Directions for this task:
Type out all the data below, word for word.

━━━━━━━━

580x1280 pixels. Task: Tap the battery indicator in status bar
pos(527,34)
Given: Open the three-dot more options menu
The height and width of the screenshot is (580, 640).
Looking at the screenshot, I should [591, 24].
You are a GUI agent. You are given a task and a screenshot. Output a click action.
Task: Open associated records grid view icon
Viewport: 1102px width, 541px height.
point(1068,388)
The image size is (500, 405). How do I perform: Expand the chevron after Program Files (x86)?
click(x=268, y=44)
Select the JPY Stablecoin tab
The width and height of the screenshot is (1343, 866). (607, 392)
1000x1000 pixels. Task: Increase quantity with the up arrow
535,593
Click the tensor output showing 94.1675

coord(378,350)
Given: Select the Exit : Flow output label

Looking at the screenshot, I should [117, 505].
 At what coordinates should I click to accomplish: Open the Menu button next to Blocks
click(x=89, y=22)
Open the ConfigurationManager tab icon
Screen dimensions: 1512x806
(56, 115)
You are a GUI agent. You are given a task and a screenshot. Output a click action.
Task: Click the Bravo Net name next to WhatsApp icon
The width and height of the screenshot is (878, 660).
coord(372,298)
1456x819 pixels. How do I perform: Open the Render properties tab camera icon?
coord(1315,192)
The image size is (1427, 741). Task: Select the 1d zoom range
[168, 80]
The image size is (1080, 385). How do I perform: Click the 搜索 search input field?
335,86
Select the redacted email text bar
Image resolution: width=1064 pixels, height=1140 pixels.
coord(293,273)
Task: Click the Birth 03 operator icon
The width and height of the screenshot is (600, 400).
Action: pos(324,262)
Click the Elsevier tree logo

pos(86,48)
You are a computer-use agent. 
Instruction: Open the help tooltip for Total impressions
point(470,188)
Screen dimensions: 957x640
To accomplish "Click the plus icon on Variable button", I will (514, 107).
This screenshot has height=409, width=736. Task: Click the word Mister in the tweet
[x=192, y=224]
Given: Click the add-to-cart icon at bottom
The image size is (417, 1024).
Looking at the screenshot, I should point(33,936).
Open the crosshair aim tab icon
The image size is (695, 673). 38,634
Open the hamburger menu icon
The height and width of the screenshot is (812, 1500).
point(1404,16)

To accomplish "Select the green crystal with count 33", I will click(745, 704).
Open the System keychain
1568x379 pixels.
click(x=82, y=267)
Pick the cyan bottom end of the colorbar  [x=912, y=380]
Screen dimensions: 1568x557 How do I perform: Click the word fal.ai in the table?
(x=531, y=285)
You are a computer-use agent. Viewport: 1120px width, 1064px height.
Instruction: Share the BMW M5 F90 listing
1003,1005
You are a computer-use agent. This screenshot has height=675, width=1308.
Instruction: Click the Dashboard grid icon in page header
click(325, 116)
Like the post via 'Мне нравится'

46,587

━━━━━━━━

Response to this task:
580x1280 pixels. Task: Tap the battery indicator in status bar
pos(527,34)
Given: Open the three-dot more options menu
The height and width of the screenshot is (580, 640).
Looking at the screenshot, I should [591, 24].
You are a GUI agent. You are given a task and a screenshot. Output a click action.
Task: Open associated records grid view icon
Viewport: 1102px width, 541px height.
point(1068,388)
The image size is (500, 405). How do I perform: Expand the chevron after Program Files (x86)?
click(x=268, y=44)
Select the JPY Stablecoin tab
The width and height of the screenshot is (1343, 866). (607, 392)
1000x1000 pixels. Task: Increase quantity with the up arrow
535,593
Click the tensor output showing 94.1675

coord(378,350)
Given: Select the Exit : Flow output label

Looking at the screenshot, I should [117, 505].
 At what coordinates should I click to accomplish: Open the Menu button next to Blocks
click(x=89, y=22)
Open the ConfigurationManager tab icon
Screen dimensions: 1512x806
(56, 115)
You are a GUI agent. You are given a task and a screenshot. Output a click action.
Task: Click the Bravo Net name next to WhatsApp icon
The width and height of the screenshot is (878, 660).
coord(372,298)
1456x819 pixels. How do I perform: Open the Render properties tab camera icon?
coord(1315,192)
The image size is (1427, 741). Task: Select the 1d zoom range
[168, 80]
The image size is (1080, 385). How do I perform: Click the 搜索 search input field?
335,86
Select the redacted email text bar
Image resolution: width=1064 pixels, height=1140 pixels.
coord(293,273)
Task: Click the Birth 03 operator icon
The width and height of the screenshot is (600, 400).
Action: pos(324,262)
Click the Elsevier tree logo

pos(86,48)
You are a computer-use agent. 
Instruction: Open the help tooltip for Total impressions
point(470,188)
Screen dimensions: 957x640
To accomplish "Click the plus icon on Variable button", I will (514, 107).
This screenshot has height=409, width=736. Task: Click the word Mister in the tweet
[x=192, y=224]
Given: Click the add-to-cart icon at bottom
The image size is (417, 1024).
Looking at the screenshot, I should point(33,936).
Open the crosshair aim tab icon
The image size is (695, 673). 38,634
Open the hamburger menu icon
The height and width of the screenshot is (812, 1500).
point(1404,16)

To accomplish "Select the green crystal with count 33", I will click(745, 704).
Open the System keychain
1568x379 pixels.
click(x=82, y=267)
Pick the cyan bottom end of the colorbar  [x=912, y=380]
Screen dimensions: 1568x557 How do I perform: Click the word fal.ai in the table?
(x=531, y=285)
You are a computer-use agent. Viewport: 1120px width, 1064px height.
Instruction: Share the BMW M5 F90 listing
1003,1005
You are a computer-use agent. This screenshot has height=675, width=1308.
Instruction: Click the Dashboard grid icon in page header
click(325, 116)
Like the post via 'Мне нравится'

46,587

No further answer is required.